On December 24, 2009, the Appellate Division decided In the Matter of Eugene I. Otto, Police Department, Township of Irvington, Docket No.: A-1112-08T3. In the case, Eugene Otto appealed from a final decision of the Civil Service Commission finding that his removal as a member of the Irvington Police Department was justified and dismissing his appeal.

On February 1, 2006, Otto was served with fifteen separate disciplinary charges for violating various provisions of the Irvington Police Manual. Various offenses were alleged, including withholding information, failing to perform his duties, insubordination, using derogatory terms, and being untruthful. Following a departmental hearing, all the charges were sustained, and Otto was removed from the force. 

Otto appealed to the Merit System Board, now known as the Civil Service Commission, and a hearing was held before an administrative law judge who sustained the following charges: one count of conduct unbecoming a public employee, two counts of being untruthful, and one count of using derogatory terms. The administrative law judge also concluded that there was insufficient evidence to sustain the remaining charges and they were dismissed. He also concluded that the charge of using derogatory language was not of sufficient import to warrant significant discipline, but the remaining charges constituted “mutinous and disruptive behavior” that, in light of Otto’s disciplinary hearing, warranted his dismissal from the force. The Civil Service Commission agreed.  This appeal followed.

On appeal, Otto contended that the charges against him should have been dismissed as untimely, that certain evidence was insufficient to support the charges against him, and that the punishment of dismissal was arbitrary and capricious. The Appellate Division found: (1) the disciplinary charges were timely filed within 45 days of the prosecutor’s office advising the township that it had determined that Otto’s statements were not truthful; (2) Otto’s actions constituted conduct unbecoming a public employee; (3) Otto’s charges that that department chief had deliberately shirked his responsibilities and acted out of improper racial motivations was not protected speech and therefore was not speech for which he could not be disciplined; and (4) the sanction of removal was not unduly severe give Otto’s disciplinary record and the gravity of the offenses.  As such, the Court affirmed the Civil Service Commission’s decision.

Trial Court Authority to Impose Discipline Different From Municipality Upheld

On March 31, 2008, the Superior Court of New Jersey, Appellate Division, decided the case Detective Sergeant Dean Ackermann v. Borough of Glen Rock and Glen Rock Police Department, Docket Number A-2947-07T2. In the case, the parties appealed and cross-appealed from an order entered by the trial court.

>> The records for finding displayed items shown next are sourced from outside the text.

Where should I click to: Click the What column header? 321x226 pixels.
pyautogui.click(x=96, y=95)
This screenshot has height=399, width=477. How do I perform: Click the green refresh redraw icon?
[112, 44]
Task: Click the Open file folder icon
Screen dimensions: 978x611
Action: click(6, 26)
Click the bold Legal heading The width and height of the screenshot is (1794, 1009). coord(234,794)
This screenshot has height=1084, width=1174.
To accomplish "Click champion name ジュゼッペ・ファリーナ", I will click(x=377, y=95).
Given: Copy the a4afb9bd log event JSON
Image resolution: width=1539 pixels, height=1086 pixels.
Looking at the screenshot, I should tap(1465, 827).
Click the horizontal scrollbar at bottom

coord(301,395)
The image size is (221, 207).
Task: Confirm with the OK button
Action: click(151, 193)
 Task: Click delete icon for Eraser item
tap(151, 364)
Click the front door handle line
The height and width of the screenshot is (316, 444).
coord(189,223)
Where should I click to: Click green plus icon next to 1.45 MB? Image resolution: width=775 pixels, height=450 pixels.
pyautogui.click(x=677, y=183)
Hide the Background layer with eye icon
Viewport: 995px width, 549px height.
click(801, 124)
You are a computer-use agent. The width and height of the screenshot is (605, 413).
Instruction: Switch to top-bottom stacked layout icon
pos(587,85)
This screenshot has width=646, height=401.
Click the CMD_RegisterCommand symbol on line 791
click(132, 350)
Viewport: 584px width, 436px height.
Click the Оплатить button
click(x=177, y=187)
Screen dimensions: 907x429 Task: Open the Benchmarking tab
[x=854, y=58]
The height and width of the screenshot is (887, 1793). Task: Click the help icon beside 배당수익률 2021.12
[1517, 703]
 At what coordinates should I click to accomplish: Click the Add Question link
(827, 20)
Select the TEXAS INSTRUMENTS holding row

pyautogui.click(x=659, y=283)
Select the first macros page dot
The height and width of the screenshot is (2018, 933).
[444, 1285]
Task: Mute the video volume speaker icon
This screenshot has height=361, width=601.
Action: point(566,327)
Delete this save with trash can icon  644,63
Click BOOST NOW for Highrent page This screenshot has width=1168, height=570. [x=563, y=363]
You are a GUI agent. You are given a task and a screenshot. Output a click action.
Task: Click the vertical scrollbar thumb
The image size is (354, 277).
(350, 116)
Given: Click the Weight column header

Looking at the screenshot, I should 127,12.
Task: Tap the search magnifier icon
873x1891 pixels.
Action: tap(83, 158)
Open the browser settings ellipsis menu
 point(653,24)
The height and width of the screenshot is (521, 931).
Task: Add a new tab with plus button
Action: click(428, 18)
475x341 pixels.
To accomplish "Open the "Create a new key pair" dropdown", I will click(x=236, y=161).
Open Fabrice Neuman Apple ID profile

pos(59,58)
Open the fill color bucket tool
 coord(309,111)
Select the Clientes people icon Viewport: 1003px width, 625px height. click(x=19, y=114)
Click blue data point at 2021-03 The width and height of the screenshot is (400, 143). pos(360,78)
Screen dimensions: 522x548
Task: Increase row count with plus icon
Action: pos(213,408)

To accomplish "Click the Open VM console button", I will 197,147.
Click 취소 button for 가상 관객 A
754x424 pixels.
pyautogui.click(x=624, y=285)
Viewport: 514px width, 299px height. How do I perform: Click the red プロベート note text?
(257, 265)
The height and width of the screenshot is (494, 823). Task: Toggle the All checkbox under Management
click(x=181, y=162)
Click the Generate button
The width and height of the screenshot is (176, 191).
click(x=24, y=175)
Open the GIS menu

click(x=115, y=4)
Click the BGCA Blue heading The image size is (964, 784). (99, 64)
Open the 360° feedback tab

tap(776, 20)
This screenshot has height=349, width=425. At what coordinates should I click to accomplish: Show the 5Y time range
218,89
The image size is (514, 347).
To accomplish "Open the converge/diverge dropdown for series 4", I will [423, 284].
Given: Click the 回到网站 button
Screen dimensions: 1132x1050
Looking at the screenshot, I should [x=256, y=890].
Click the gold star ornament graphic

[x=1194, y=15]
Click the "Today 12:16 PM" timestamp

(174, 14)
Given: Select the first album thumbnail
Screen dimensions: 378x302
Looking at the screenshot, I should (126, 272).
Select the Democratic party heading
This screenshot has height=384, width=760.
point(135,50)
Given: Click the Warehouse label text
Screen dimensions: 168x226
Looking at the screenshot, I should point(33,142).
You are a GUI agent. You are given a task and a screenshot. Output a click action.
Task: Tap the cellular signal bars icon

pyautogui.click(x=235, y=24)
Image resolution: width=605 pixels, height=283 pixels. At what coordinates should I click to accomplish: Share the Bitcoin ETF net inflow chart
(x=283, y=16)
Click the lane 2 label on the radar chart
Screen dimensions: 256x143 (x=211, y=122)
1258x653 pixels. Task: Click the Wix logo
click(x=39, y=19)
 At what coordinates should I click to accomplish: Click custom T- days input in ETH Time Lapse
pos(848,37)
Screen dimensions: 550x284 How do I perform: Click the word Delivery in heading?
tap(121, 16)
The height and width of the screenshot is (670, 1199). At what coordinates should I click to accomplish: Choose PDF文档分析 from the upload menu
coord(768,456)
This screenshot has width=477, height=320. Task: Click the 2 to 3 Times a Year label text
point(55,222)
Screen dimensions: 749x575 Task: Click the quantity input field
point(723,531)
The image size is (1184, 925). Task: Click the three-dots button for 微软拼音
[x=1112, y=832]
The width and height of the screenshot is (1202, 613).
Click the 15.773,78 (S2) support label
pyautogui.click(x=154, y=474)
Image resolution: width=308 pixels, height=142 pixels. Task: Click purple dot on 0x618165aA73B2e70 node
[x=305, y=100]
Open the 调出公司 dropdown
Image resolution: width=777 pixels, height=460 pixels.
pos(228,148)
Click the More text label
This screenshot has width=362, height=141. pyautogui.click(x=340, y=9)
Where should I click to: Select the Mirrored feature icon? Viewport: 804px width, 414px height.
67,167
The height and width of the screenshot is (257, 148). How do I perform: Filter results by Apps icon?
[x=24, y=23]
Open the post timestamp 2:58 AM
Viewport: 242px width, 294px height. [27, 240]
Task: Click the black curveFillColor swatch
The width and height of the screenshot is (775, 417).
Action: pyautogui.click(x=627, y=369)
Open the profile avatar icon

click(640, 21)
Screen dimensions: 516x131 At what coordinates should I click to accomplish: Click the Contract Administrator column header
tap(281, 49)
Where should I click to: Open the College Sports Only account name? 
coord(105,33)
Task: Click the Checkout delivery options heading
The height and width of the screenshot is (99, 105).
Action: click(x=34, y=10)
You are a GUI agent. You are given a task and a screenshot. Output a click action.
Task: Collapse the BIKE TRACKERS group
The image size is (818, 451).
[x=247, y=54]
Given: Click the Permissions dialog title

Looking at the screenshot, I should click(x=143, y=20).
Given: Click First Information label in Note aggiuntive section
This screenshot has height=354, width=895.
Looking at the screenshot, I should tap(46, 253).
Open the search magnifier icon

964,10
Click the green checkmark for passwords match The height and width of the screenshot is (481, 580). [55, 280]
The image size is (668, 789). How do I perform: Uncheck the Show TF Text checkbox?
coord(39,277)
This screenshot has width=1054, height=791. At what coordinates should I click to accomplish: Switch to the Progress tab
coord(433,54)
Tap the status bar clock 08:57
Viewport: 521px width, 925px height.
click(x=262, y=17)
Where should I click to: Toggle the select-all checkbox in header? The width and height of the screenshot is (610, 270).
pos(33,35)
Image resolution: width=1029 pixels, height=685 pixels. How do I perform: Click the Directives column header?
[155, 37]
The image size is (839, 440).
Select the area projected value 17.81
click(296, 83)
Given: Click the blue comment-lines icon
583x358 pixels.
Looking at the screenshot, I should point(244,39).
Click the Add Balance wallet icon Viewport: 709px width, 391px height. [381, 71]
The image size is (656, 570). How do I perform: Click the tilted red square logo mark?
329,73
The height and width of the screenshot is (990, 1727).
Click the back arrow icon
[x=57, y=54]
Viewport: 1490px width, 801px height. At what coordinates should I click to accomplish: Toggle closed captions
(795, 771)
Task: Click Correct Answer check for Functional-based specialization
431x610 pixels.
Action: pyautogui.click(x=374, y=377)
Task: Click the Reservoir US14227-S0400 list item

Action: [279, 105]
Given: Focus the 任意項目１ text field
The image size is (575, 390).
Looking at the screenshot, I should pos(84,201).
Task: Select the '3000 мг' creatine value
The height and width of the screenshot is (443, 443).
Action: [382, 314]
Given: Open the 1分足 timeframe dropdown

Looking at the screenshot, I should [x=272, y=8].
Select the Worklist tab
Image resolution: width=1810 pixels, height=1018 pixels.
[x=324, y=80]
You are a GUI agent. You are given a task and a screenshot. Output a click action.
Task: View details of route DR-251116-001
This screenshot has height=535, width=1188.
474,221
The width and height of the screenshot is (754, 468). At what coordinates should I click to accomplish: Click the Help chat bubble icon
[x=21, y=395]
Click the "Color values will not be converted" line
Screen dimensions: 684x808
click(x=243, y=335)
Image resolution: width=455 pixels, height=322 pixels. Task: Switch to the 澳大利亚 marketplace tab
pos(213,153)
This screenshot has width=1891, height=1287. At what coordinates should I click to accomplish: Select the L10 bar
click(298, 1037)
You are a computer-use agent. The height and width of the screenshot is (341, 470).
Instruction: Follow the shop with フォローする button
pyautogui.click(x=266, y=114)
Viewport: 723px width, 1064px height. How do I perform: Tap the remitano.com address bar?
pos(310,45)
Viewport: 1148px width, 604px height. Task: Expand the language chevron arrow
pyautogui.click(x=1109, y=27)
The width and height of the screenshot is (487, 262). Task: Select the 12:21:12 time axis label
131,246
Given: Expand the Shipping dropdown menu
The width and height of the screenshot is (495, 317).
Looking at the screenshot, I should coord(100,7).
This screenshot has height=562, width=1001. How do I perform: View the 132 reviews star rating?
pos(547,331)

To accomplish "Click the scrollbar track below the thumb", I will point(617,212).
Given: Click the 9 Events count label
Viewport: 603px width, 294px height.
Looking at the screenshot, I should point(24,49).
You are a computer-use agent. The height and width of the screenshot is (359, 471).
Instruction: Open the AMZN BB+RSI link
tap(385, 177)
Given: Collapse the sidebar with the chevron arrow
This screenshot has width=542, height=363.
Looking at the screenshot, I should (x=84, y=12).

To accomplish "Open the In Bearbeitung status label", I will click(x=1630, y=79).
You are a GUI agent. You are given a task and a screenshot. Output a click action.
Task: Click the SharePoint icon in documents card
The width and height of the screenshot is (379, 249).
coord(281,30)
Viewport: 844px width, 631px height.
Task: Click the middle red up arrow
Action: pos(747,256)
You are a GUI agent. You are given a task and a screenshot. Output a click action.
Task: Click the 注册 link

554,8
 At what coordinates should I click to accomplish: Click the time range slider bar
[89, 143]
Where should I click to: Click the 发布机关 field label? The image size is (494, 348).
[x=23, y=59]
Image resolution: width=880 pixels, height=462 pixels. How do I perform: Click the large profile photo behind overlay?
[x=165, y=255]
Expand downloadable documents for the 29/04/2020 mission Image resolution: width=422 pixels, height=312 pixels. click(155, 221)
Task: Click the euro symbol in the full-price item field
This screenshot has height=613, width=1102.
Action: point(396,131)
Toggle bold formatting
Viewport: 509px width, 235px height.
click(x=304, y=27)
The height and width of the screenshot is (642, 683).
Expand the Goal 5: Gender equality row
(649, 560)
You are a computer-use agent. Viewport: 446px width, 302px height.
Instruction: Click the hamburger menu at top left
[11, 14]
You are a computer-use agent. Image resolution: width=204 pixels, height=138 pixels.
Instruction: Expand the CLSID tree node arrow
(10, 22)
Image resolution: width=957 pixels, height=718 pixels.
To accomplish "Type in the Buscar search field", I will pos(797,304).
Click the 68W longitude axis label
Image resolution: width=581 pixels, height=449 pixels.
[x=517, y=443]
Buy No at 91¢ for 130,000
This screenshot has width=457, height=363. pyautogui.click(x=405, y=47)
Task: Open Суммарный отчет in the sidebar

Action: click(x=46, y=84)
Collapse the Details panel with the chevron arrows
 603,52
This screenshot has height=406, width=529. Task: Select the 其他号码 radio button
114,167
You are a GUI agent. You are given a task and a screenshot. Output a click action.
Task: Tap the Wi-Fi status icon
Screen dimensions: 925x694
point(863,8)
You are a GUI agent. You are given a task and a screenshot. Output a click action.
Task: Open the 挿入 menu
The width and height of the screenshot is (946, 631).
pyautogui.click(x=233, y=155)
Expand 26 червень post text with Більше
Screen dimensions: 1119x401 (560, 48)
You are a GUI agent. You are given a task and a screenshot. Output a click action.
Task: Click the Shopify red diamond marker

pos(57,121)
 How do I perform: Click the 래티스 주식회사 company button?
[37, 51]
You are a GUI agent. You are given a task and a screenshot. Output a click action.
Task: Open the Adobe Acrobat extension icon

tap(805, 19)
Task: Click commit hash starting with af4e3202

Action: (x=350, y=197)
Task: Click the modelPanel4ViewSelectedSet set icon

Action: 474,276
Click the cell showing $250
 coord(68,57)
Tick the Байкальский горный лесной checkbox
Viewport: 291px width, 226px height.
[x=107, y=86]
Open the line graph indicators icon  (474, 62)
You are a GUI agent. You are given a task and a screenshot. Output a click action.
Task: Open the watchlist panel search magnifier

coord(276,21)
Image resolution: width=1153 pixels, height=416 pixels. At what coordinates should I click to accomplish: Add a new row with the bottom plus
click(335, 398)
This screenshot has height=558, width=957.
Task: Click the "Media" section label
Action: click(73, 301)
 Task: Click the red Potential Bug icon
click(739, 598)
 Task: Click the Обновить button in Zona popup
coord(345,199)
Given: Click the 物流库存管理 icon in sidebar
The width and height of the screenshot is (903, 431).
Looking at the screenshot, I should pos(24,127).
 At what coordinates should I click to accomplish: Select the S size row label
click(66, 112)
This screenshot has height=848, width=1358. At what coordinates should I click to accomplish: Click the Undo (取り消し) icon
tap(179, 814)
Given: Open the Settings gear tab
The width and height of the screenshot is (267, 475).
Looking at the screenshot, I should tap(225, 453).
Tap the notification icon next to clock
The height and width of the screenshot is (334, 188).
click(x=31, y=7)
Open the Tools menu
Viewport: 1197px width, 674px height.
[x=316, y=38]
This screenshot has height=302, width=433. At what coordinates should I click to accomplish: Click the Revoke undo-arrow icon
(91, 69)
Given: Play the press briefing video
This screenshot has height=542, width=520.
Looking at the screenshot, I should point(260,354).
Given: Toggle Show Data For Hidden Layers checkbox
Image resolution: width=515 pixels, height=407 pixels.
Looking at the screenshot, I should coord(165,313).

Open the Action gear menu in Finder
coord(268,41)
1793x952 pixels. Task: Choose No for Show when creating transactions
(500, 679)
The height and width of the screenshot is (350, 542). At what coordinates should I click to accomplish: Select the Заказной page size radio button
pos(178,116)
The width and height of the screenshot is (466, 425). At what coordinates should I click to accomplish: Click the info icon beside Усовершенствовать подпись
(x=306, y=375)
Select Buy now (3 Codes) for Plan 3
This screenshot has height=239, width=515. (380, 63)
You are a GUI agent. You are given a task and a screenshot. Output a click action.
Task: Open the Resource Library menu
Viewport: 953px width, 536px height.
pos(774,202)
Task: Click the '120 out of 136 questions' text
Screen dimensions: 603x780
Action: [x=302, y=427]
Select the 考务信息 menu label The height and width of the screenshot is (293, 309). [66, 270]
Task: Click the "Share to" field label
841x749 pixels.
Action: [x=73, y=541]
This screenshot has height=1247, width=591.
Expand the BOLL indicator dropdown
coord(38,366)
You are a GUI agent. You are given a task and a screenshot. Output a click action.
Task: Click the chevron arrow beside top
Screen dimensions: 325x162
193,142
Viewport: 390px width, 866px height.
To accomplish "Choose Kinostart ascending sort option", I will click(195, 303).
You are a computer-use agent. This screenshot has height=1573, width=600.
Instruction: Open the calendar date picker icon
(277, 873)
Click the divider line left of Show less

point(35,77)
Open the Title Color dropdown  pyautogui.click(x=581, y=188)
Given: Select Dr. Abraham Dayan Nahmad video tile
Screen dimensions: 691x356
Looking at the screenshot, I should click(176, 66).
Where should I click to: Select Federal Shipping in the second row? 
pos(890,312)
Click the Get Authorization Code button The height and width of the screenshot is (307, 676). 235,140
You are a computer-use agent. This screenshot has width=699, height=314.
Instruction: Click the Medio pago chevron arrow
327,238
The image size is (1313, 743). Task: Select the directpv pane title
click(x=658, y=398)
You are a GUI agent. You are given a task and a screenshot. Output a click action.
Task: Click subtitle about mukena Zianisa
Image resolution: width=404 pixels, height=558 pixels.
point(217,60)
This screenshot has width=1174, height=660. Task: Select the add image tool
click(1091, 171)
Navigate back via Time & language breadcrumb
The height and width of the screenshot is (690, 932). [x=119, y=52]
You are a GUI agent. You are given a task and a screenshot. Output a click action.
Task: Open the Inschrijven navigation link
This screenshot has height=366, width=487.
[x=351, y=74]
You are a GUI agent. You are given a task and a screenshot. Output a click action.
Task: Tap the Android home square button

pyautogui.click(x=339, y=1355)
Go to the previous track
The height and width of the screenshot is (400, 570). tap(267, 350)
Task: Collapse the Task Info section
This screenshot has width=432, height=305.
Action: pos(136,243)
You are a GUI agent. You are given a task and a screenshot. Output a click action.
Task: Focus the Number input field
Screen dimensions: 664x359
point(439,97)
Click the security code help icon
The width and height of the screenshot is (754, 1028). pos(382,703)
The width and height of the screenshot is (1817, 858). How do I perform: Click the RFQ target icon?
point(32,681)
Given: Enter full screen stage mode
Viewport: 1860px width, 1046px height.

Plaintiff has been a member of the Glen Rock Police Department for more than twenty years. He holds the rank of sergeant and the title of detective. Defendants are the Borough of Glen Rock and its police department. On October 3, 2006, Steven D. Cherry, Chief of the Department, served Plaintiff with a disciplinary notice, charging him with acting contrary to good order and discipline and violating Glen Rock’s “No Tolerance Policy” with respect to wrongdoing in the workplace. The notice contained no recommendation with respect to discipline.

Three days later, Chief Cherry served an amended notice of disciplinary action which set forth nine charges. In the amended notice, Chief Cherry recommended that Plaintiff be suspended for three days without pay and be required to attend an approved course in sensitivity training. The charges were based upon complaints by Anna Maria Mattina, the Borough’s first female police officer. She alleged certain conduct by Plaintiff toward her was unwanted and harassing.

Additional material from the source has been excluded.